Stand: 26.09.2021 16:40 Uhr

Der französische Radstar Julian Alaphilippe hat sich wie im Vorjahr den Titel des Straßen-Weltmeisters geholt. Der 29-Jährige setzte sich am Sonntag (26.09.2021) bei den Titelkämpfen in Flandern nach 267,7 Kilometern von Antwerpen nach Löwen durch.

Die deutschen Radprofis um Kapitän Nils Politt gingen auf dem hügeligen Klassikerkurs mit vielen giftigen Anstiegen leer aus. Politt präsentierte sich zwar angriffslustig, kam aber am Ende nur auf Platz 16. Klassikerspezialist John Degenkolb schied nach einem Sturz aus.

Alaphilippe holte sich mit einer seiner beherzten Attacken erneut im Alleingang das Regenbogentrikot. Schon im Vorjahr hatte er als Solist in Imola triumphiert. 32 Sekunden hinter Alaphilippe sicherten sich in Flandern, wo am Sonntag hunderttausende Menschen an die Strecke pilgerten, der Niederländer Dylan van Baarle Silber und der Däne Michael Valgren Bronze. Die favorisierten Gastgeber gingen indes leer aus. Wout Van Aert, der bei seinem Heimpspiel als Topfavorit galt, wurde Elfter.

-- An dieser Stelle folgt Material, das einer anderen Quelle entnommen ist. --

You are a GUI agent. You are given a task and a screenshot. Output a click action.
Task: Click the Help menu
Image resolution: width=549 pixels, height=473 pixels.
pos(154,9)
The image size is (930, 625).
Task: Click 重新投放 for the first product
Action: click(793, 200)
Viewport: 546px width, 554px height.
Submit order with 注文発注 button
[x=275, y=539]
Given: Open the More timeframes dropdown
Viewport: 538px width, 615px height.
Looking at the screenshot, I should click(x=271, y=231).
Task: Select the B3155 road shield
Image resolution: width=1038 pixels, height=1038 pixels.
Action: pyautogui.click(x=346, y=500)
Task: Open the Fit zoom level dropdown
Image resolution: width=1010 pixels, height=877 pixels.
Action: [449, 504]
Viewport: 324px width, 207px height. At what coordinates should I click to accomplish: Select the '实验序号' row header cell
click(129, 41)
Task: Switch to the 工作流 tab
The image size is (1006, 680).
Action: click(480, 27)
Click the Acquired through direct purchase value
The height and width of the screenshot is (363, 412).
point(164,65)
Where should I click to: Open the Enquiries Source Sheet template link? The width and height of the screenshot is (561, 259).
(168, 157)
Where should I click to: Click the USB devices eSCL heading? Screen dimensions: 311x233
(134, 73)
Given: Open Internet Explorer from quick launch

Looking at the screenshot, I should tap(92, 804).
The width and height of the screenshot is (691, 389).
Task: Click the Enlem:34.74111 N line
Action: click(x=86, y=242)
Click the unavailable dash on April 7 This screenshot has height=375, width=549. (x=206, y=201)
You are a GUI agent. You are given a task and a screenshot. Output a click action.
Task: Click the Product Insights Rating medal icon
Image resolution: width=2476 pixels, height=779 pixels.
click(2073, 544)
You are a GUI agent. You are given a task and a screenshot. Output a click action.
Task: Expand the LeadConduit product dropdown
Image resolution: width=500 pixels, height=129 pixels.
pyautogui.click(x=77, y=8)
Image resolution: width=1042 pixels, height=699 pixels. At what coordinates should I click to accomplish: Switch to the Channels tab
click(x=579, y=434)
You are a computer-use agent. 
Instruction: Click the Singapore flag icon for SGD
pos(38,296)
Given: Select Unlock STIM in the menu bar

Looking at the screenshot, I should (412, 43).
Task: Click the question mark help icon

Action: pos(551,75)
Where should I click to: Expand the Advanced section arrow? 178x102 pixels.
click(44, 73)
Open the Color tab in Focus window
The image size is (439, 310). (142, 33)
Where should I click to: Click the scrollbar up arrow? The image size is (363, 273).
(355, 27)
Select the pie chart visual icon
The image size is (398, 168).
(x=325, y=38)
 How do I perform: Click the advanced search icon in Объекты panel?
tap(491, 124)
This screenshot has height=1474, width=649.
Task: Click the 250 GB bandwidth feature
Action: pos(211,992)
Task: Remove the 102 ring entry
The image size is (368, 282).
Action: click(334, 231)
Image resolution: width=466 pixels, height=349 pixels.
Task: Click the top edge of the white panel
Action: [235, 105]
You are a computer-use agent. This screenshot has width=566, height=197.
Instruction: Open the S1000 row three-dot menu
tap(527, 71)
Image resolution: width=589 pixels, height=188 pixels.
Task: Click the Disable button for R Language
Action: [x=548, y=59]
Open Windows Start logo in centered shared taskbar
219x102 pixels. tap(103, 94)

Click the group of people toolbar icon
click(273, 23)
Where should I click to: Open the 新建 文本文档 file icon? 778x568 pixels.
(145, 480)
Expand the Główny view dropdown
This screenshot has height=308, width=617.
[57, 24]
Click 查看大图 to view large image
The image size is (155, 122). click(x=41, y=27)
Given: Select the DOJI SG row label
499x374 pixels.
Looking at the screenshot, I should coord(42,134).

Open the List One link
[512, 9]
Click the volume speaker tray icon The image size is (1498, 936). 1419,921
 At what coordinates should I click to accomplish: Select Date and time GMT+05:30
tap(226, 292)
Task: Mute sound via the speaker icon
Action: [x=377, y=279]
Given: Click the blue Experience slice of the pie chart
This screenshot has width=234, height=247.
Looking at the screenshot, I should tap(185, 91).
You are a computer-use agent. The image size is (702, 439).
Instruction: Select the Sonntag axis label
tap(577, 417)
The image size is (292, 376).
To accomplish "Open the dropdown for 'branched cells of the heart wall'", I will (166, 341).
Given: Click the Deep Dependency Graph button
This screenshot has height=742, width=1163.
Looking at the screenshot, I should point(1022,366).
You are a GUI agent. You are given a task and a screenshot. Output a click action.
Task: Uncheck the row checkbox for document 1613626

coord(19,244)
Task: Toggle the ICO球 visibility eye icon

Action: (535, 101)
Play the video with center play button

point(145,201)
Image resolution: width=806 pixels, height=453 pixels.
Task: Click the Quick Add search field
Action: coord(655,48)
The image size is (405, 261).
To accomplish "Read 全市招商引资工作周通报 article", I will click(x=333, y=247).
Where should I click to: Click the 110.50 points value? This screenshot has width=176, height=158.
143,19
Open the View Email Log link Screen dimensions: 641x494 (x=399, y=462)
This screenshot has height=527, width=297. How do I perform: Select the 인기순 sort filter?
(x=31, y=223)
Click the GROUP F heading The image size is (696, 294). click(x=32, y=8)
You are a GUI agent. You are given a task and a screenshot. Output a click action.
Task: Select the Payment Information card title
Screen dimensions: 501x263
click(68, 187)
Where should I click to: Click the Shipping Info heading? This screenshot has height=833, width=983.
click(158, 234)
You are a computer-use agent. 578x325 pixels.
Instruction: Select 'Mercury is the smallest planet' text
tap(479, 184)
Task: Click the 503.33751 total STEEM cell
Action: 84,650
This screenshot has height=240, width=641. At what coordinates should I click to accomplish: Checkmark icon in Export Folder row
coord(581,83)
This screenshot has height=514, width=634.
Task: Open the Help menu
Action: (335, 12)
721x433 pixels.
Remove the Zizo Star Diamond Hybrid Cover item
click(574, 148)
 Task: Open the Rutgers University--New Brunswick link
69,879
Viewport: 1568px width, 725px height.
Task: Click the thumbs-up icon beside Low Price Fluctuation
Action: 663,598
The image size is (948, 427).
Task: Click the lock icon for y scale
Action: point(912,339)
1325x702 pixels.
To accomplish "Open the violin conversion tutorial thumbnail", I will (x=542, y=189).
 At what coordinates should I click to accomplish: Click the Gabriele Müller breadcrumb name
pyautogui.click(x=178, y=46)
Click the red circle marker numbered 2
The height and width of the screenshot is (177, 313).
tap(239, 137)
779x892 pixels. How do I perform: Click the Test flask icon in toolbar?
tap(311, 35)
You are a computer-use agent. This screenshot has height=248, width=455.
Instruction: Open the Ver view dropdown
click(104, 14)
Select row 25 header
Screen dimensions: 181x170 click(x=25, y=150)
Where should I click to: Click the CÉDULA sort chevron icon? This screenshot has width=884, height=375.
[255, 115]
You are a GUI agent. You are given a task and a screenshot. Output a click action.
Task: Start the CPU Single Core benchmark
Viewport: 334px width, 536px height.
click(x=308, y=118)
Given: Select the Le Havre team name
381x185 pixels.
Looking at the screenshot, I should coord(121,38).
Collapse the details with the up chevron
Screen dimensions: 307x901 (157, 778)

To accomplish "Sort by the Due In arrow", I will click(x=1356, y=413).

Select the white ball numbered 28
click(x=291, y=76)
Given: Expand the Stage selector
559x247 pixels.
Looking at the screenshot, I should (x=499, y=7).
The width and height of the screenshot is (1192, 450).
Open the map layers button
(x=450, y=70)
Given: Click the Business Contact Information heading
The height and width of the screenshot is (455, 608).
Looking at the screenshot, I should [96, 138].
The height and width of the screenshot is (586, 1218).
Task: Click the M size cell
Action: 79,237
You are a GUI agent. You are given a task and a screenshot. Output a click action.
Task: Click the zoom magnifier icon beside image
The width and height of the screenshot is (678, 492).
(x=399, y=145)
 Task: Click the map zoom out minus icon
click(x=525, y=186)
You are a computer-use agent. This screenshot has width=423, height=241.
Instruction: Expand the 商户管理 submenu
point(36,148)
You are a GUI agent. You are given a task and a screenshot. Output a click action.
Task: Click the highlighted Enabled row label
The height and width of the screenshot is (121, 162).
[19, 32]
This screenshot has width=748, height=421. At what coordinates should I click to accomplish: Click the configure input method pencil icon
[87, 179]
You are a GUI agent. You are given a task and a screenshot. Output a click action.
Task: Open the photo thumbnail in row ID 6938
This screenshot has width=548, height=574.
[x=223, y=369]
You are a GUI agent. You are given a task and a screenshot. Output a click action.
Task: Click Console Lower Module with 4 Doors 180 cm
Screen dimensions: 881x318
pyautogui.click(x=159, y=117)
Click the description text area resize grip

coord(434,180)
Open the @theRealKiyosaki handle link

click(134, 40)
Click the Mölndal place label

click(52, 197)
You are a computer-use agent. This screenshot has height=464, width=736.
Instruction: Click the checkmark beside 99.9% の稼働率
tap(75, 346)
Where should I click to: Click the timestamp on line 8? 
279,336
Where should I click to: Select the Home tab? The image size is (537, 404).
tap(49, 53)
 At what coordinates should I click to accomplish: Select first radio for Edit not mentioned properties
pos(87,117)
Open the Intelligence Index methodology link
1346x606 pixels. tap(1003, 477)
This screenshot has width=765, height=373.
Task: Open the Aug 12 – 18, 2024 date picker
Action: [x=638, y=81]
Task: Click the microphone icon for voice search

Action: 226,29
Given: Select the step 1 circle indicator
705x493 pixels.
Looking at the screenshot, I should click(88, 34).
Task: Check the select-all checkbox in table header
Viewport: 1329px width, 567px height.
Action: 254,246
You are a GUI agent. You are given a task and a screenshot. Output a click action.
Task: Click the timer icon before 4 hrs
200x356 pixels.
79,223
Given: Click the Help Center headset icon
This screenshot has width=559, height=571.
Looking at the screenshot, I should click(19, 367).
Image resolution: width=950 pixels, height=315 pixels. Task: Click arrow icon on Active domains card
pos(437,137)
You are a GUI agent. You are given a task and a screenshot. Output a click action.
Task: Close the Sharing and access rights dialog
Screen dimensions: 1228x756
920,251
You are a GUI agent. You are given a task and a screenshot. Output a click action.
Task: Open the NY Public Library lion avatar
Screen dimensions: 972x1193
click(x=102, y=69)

Sportschau Tourfunk, 26.09.2021 20:11 Uhr

"Ich bin glücklich, ich werde es genießen. Das sind riesige Emotionen für mich, den Titel zu verteidigen. Ich war gut vorbereitet, hatte aber auch schwere Momente. Der Kurs kam mir entgegen. Ich wollte die Gruppe verkleinern, das hat geklappt", sagte Alaphilippe

Schon früh am Morgen waren die 195 Fahrer in das rasante Auf und Ab quer durch Flandern gestartet. Für Kapitän Politt begann das Rennen mit einer Schrecksekunde: Nach wenigen Kilometern musste er bereits am Straßenrand halten, um einen Defekt an seinem Rad beheben zu lassen. 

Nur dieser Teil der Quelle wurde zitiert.